"""
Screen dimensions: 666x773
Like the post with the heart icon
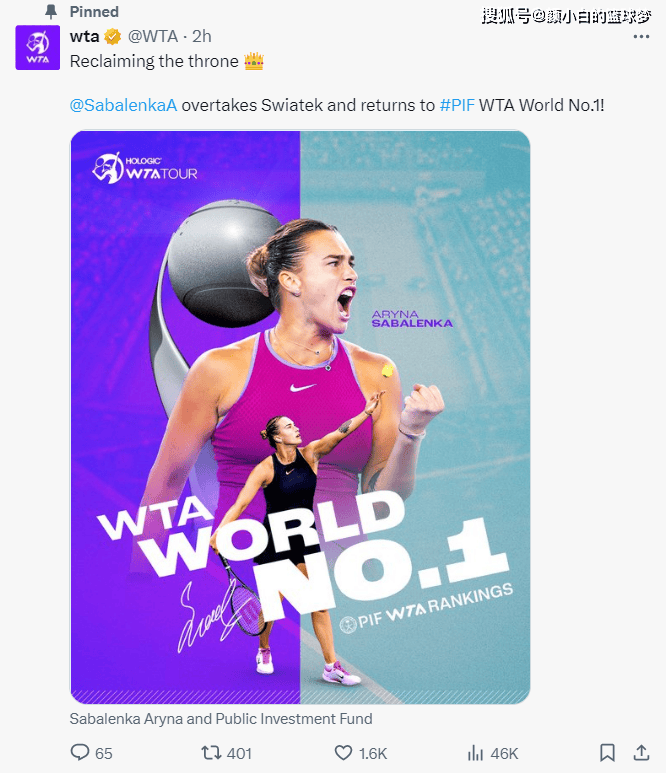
"""
"""
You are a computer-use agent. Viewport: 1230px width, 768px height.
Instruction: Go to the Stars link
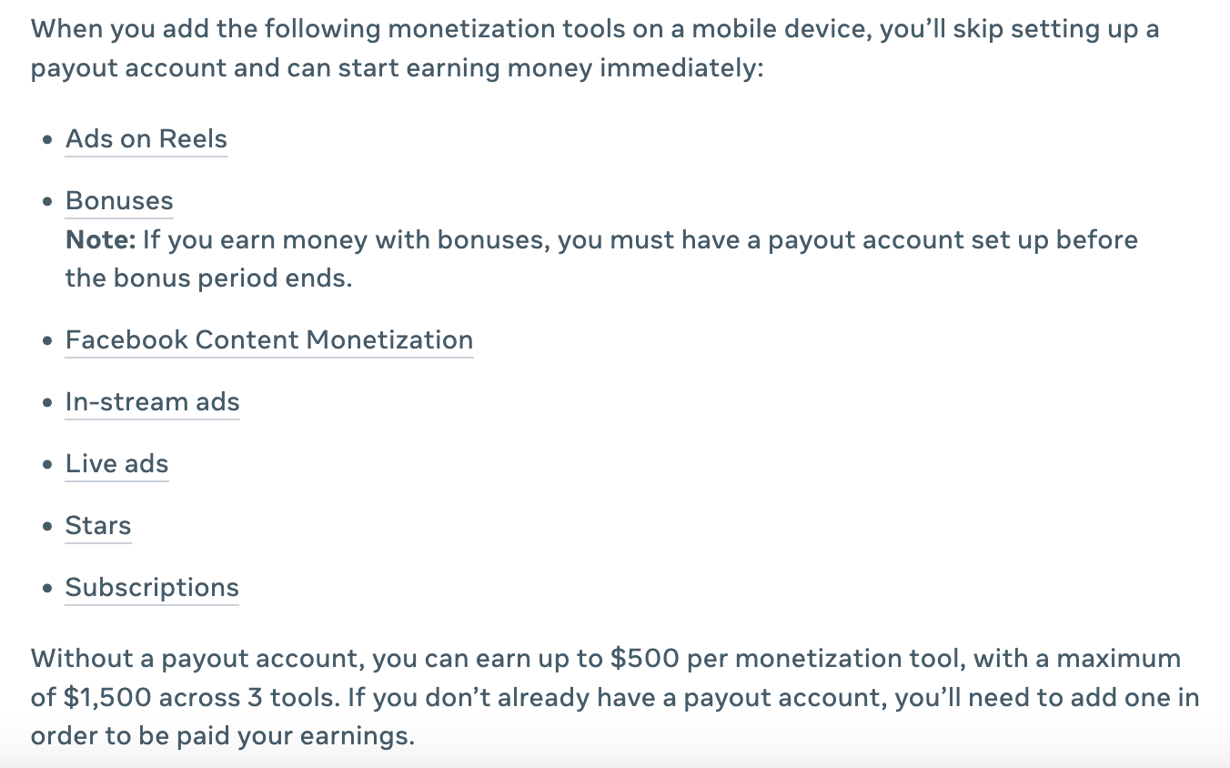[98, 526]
"""
* _EXERCISE TASK_:
Can you retype the material from the line with "Screen dimensions: 666x773" through the line with "Like the post with the heart icon", character for character?

* _OUTPUT BELOW_:
Screen dimensions: 666x773
Like the post with the heart icon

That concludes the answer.